Failed milk delivery is a microcosm of the transport disruptions that take place across China when a city or region is locked down under zero-Covid.

National truck flows fell 27% in April from the same period last year, according to G7 Connect, which tracks truck shipments. Trucks carry about three-quarters of China’s total freight, according to official data. 

“The fact that they’re still going to maintain this zero-Covid policy is a big overhang still on the markets,” said Andrew Sullivan, who spent 17 years trading equities in Hong Kong, including at BNP Paribas.

Pebble in pond

The Shanghai shutdown reverberated far beyond China as companies such as Tesla Inc., Toyota Motor Corp., and Apple Inc. reported factory closures and broken supply chains. 

The zero-Covid policy is generating new concerns about China’s economic future, and its position within the global economy, according to the Rhodium report. 

“Financial markets have reacted accordingly, selling Chinese assets in large volumes, while corporates reassess the importance of China within their global strategies,” the report states.

Sullivan notes that companies were already looking at reorganizing supply chains because of U.S. tariffs on China and that will accelerate because Beijing is expected to continue the zero-Covid policy.

Apple is reportedly planning to move some of its assembly production to Vietnam from China, which may lead to opportunities for companies in Vietnam to make component parts, he said. This in turn would attract more Apple suppliers to the country, said Sullivan, who now writes commentary on Asian markets.

The snarl-up in supply chains out of China has added to inflationary pressures elsewhere around the world, with inflation hitting a 40-year high in the U.S. to trend around 8.5% monthly this year. 

U.S. Federal Reserve Governor Christopher Waller said this is a combination of strong consumer demand and supply constraints, when he spoke May 30 at the Institute for Monetary and Financial Stability in Frankfurt, Germany. 
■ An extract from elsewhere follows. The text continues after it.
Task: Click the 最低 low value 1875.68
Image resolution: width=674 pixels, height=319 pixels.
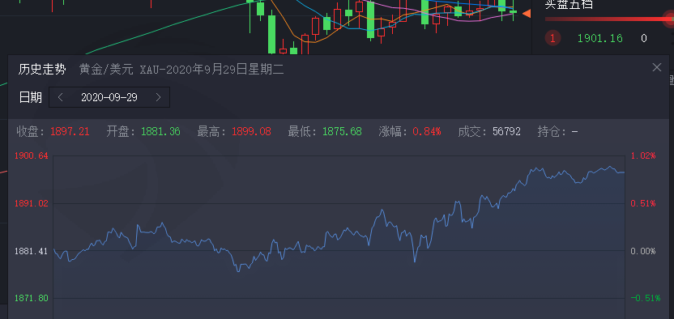Action: pyautogui.click(x=342, y=131)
“I support tightening policy by another 50 basis points for several meetings. In particular, I am not taking 50 basis-point hikes off the table until I see inflation coming down closer to our 2 percent target,” Waller said.

Not a chance

The threat of higher interest rates to tame inflation is driving equity markets lower, with the Nasdaq in May posting a five-week losing streak, the longest since 2012. 
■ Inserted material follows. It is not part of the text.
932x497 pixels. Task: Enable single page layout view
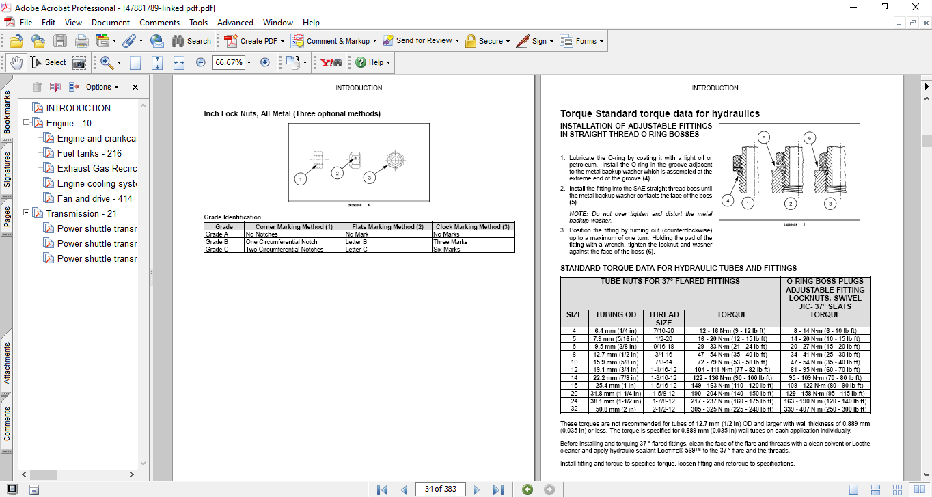click(x=853, y=489)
Bitcoin investors have also been spooked by inflation — despite the asset’s reputation as an inflation hedge — with the cryptocurrency falling 40% from its high set in November last year. 
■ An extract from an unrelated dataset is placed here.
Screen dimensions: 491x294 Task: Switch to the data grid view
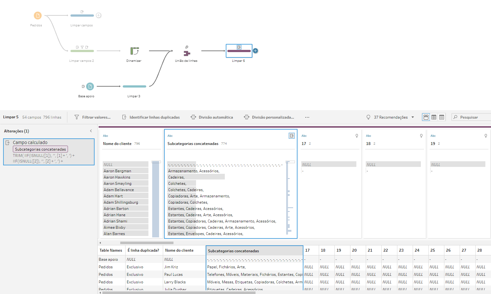click(x=434, y=117)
But Tony Sycamore, a financial markets analyst at the Sydney-based trading platform City Index, says bringing inflation down to 2% is a pipedream.

“I can tell you categorically there is no chance whatsoever that inflation is getting anywhere near 2%; not this year, not next year,” Sycamore said.

Meanwhile, China’s April data shows industrial production, retail sales and fixed asset investment all falling to their lowest point in two years.

The Rhodium report says these numbers and others like them indicate China’s 5.5% real GDP growth target this year is impossible to meet and the more likely growth is at most 2%, and that would depend on a rebound in the second half. 

And the absence of any Shanghai-sized lockdowns.

Because of the sheer size of China’s economy, such a slowdown, while creating problems of its own, could ease inflation pressures around the world, and in turn the pressure on central banks to raise interest rates. That may provide some relief to equities and by extension cryptocurrencies.

Ben Caselin, head of research at cryptocurrency exchange AAX, says Beijing has cracked down on the crypto industry and trading on the mainland, but that doesn’t mean China isn’t influencing markets.  

China’s plan for a central bank digital currency is something for investors to watch because it could act as a stimulus and is part of Beijing’s efforts to de-risk from the U.S. dollar — all interesting developments for gold and Bitcoin, he said.   

“While the U.S. economy and its policies are strongly intertwined with Bitcoin’s price discovery, too often China is left out of the analysis,” he said.